Zur freundlichen Anmutung der Innenräume tragen die vorwiegend warmtonigen Farben bei, die teils von Originalbefunden abgeleitet sind, teils auf Vorlieben der Architekten beruhen. Strahlen die Wände des Hauptgebäudes in Honiggelb und Orange, so schließt die Farbpalette in den neueren Gebäuden auch Knallgrün und Pink ein. An einigen Stellen des Fußbodens blieb der alte Terrazzoboden erhalten, neu verlegt wurde ein schwarzer Gussasphalt-Terrazzo, der vielleicht nicht ganz so elegant, dafür aber angenehm weich zu begehen ist.

Im Hauptbau erfreuen vielerlei reizvolle, originale Details das Auge.

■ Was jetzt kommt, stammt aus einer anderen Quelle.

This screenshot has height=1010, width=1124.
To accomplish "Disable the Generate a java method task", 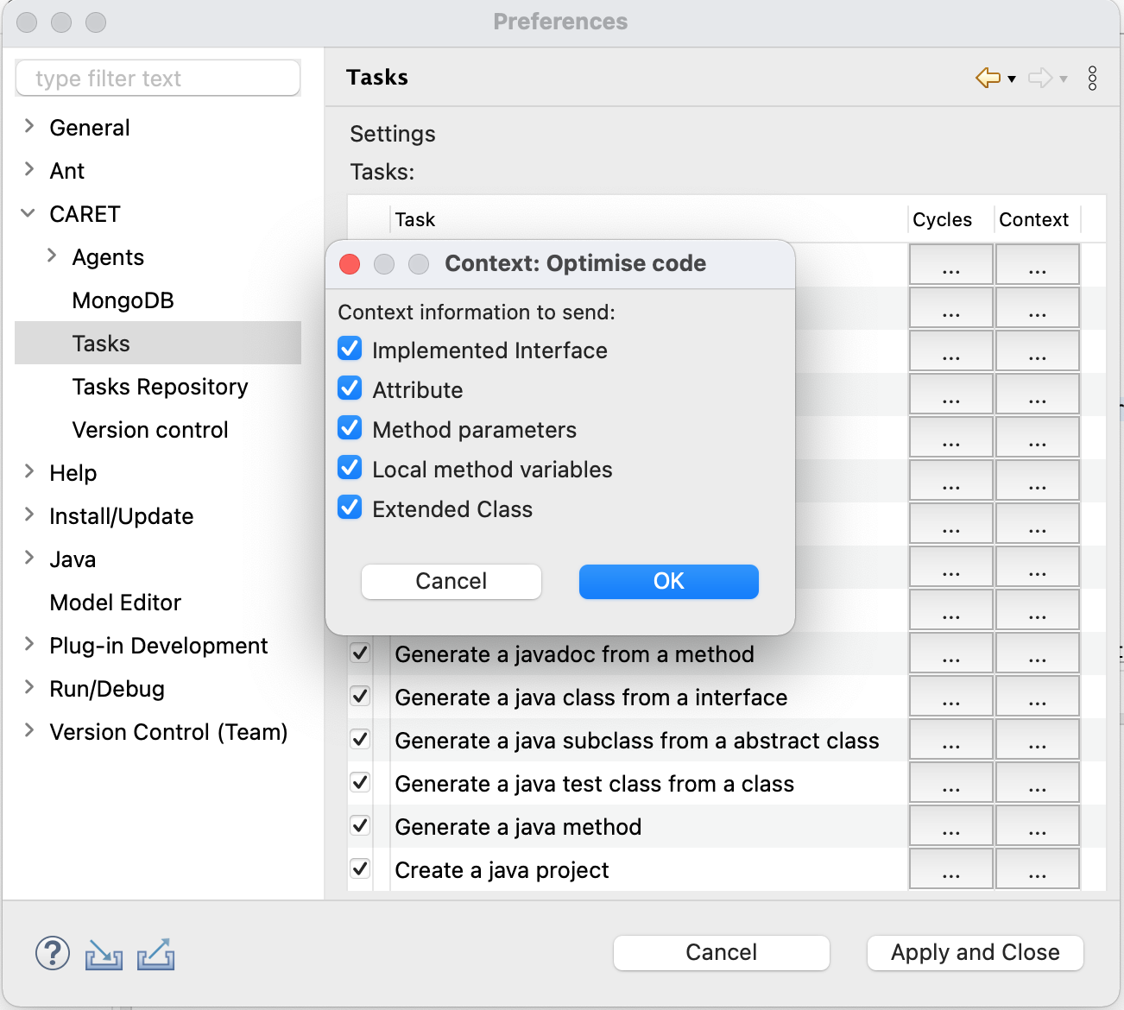I will coord(360,825).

Dazu gehören etwa die Treppen mit mächtigen Steinbalustraden und kunstvoll geschmiedeten, beim Umbau zum Teil ergänzten Geländern, die dem Interieur einen Hauch von Jugendstil verleihen, die Schwingtüren aus Holz mit ihren gekurvten Unterteilungen oder ein sozialistisch-realistisches Steinrelief, das Vertreter der in der Hochschule gelehrten technischen Berufe zeigt. Im ältesten Gebäude befinden sich auch die eigenwilligsten Räume wie die mit einer durchlichteten Tonne gewölbte Kantine in der ehemaligen Aula und das früher nicht begehbare Kuppelinnere, das nun durch eine neue Wendeltreppe zugänglich gemacht wurde. Die zur Entstehungszeit kühne, aber instabile Wölbung beider Räume mit dünnen Stahlbetonschalen wurde mit einer neuartigen Armierung aus Glasfasertextil verstärkt – eine denkmalgerechte Alternative zur entstellenden Stabilisierung mit Aufbeton.

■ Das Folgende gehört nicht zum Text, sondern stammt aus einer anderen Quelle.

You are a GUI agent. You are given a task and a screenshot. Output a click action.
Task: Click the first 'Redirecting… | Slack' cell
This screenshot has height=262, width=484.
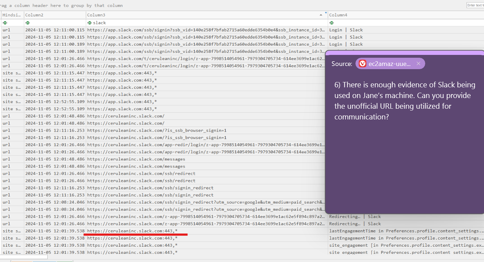tap(355, 217)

In den jüngeren Gebäuden einschließlich des Neubaus finden sich, von der gelegentlich kühnen Farbgebung abgesehen, keine Extravaganzen. Die Ausstattung der Arbeitsräume ist aber in allen Teilen des Ensembles gleichwertig. Es überwiegen große Büros mit je acht Arbeitsplätzen und separaten Aktenablage- und Rückzugszonen. Schallschutzdecken, schallschluckende, textile Wandbeläge und trittschallgedämmte Fußböden verringern die Lärmbelastung, lichtstreuende Hängelampen, kombiniert mit schlanken Schreibtischleuchten, sorgen für eine angenehme, unaufdringliche Belichtung der Arbeitsplätze. Das »innovative Bürokonzept« der Oberfinanzdirektion »zur Förderung von Kommunikation und Teamarbeit« stößt mit seiner neuen Offenheit nicht nur auf Begeisterung: Die Mitarbeiter sehnen sich mehrheitlich nach den herkömmlichen Zweipersonenbüros zurück. Sollte sich das neue Arbeitsplatzkonzept auch nach Eintreten des Gewöhnungseffekts nicht bewähren, wäre dies mehr als ein Schönheitsfehler. Die Kunden aber sind und bleiben Gewinner des Projekts, das mit seiner Balance zwischen sensiblem Umgang mit Denkmalsubstanz und eigenständigem, aber dialogfähigem Neubau Maßstäbe für das Bauen im Bestand setzt.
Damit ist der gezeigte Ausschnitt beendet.